--- PROMPT ---
In the course listing, how many credits is ANTHRBIO 364 – Nutrition and Evolution worth?

--- PAGE TEXT ---
=== Section Start ===

Tuesday & Thursday 10 – 11:30am | 3 credits

ENVIRON 465 – Food Literacy Seminar (must be enrolled in ENV 314 – Food Literacy for All)

Friday 1 – 2:30pm | 1 credits | The goal of this discussion seminar is to delve deeper into the topics presented by the speakers at the Tuesday evening “Food Literacy for all.” All students who enroll in this seminar must also be enrolled in “Food Literacy for All.”

AAS 458.012 – Health and African Development

Wednesday 2:30 – 5:30pm | 3 credits

AMCULT 311.006 – Food in American Culture

Monday & Wednesday 8:30 – 10am | 3 credits

ANTHRARC 296 – Local Food Producers

Monday & Wednesday 2:30 – 4pm | 3 credits | What is the story behind our food? How has the way our food is grown and raised changed? This class explores the origins of the food we eat from the earliest farmers to the local food movement. Topics include: heirloom seeds and heritage animals, the relationship between food producers and consumers, and knowledge sharing among local food producers.

ANTHRBIO 364 – Nutrition and Evolution

Monday & Wednesday 2:30 – 4pm | 4 credits | This course will trace the evolution of human nutrition and consider how recent changes in diet, exercise, reproduction, and lifespan affect our fitness in the modern world.

ANTHRCUL 254 – The Anthropology of Food

Monday & Wednesday 11:30 am – 1pm | 4 credits | Every human eats, and yet the styles and meaning of sharing food and drink together vary enormously across cultures. This course introduces students to anthropological approaches to cooking, feasting, fasting, the politics of obesity, and the cultures of fast, slow, artisanal, local and global foods.

BIOLOGY 102 – Practical Botany

Monday & Friday 12 – 1pm | 4 credits

CLARCH/CLCIV 382 Food in the Ancient World: Subsistence and Symbol

Monday & Wednesday 1 – 2:30pm | 3 credits

EARTH 154 – Ocean Resources

Monday & Wednesday 1 – 2:30pm | 3 credits

EARTH/ENVIRON 333 – The Inexhaustible Seas? Marine Resources and Environmental Issues

Tuesday & Thursday 11:30 – 1pm | 4 credits

MOVESCI 241 – Exercise, Nutrition and Weight Control

Tuesday & Thursday 1 – 2:30pm | 3 credits

PUBHLTH 310 – Nutrition in the Life Cycle

Monday & Wednesday 10 – 11am | 3 credits

RCIDIV 350 – Corn in East Quad!

Tuesday & Thursday 10- 11:30am | 1 credits

RCSSCI 360.004 – What’s Food Got to Do with It?

Tuesday & Thursday 4 – 5:30pm | 3 credits

GRADUATE

EAS 524 – Agroecosystem Management

Tuesday & Thursday 1 – 2:30pm | 3 credits | Students will focus on how management impacts carbon, nitrogen, and phosphorus cycles from soil-plant to global scales. The course links theory and practice, and domestic and international examples, to discuss the challenges of sustainable food production, with an emphasis on applying ecological principles to soil fertility management.

=== Section End ===

--- SOURCE INFORMATION ---
=== Section Start ===

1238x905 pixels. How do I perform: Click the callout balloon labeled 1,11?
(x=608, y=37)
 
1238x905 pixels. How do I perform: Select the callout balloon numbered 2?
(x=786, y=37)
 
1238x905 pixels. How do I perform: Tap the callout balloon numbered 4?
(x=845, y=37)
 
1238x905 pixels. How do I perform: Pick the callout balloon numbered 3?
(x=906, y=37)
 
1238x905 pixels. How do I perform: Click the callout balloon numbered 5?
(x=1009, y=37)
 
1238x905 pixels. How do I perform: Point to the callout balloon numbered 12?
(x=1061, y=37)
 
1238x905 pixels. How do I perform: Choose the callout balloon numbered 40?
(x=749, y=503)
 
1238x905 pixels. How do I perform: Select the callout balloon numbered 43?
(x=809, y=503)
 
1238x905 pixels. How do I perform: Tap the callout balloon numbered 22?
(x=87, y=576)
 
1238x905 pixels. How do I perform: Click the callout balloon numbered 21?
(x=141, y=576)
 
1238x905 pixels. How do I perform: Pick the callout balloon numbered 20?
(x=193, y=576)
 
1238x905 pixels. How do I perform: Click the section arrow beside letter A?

=== Section End ===
=== Section Start ===

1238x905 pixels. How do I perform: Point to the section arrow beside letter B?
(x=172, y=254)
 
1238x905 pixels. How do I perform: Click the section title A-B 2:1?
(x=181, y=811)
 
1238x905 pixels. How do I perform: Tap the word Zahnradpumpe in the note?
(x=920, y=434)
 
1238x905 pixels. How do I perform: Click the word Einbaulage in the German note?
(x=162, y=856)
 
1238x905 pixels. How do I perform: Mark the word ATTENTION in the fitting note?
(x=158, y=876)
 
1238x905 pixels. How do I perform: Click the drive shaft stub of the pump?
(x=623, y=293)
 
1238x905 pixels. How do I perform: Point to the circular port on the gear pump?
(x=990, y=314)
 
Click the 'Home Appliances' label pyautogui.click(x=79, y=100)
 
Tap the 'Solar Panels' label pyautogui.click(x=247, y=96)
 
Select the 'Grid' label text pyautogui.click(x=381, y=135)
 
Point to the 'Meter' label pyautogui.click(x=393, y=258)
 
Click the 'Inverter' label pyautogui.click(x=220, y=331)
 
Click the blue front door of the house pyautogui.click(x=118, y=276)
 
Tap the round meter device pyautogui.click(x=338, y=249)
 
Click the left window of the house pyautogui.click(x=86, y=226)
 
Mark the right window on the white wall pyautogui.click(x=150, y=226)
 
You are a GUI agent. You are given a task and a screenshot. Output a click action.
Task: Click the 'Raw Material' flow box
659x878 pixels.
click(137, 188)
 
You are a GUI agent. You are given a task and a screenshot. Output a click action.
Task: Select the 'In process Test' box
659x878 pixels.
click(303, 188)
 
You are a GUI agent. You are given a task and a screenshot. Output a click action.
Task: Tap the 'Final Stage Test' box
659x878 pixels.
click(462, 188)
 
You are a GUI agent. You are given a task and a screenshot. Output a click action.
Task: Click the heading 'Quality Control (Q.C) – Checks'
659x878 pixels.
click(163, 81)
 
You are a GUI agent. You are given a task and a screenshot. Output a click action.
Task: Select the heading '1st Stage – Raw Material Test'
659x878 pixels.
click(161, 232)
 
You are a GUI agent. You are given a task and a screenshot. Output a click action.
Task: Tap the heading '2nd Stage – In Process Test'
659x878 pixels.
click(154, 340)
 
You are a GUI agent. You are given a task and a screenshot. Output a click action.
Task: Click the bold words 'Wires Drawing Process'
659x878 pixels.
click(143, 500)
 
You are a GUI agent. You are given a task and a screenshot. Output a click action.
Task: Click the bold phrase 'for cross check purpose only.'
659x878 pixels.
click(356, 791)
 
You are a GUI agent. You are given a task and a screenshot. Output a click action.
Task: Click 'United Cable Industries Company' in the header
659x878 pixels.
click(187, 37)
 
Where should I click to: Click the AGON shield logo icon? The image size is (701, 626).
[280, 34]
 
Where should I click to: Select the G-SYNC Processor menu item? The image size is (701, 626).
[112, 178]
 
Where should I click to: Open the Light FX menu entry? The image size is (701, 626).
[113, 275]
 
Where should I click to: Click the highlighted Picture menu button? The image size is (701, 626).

=== Section End ===

--- EXERCISE SOLUTION ---
4 credits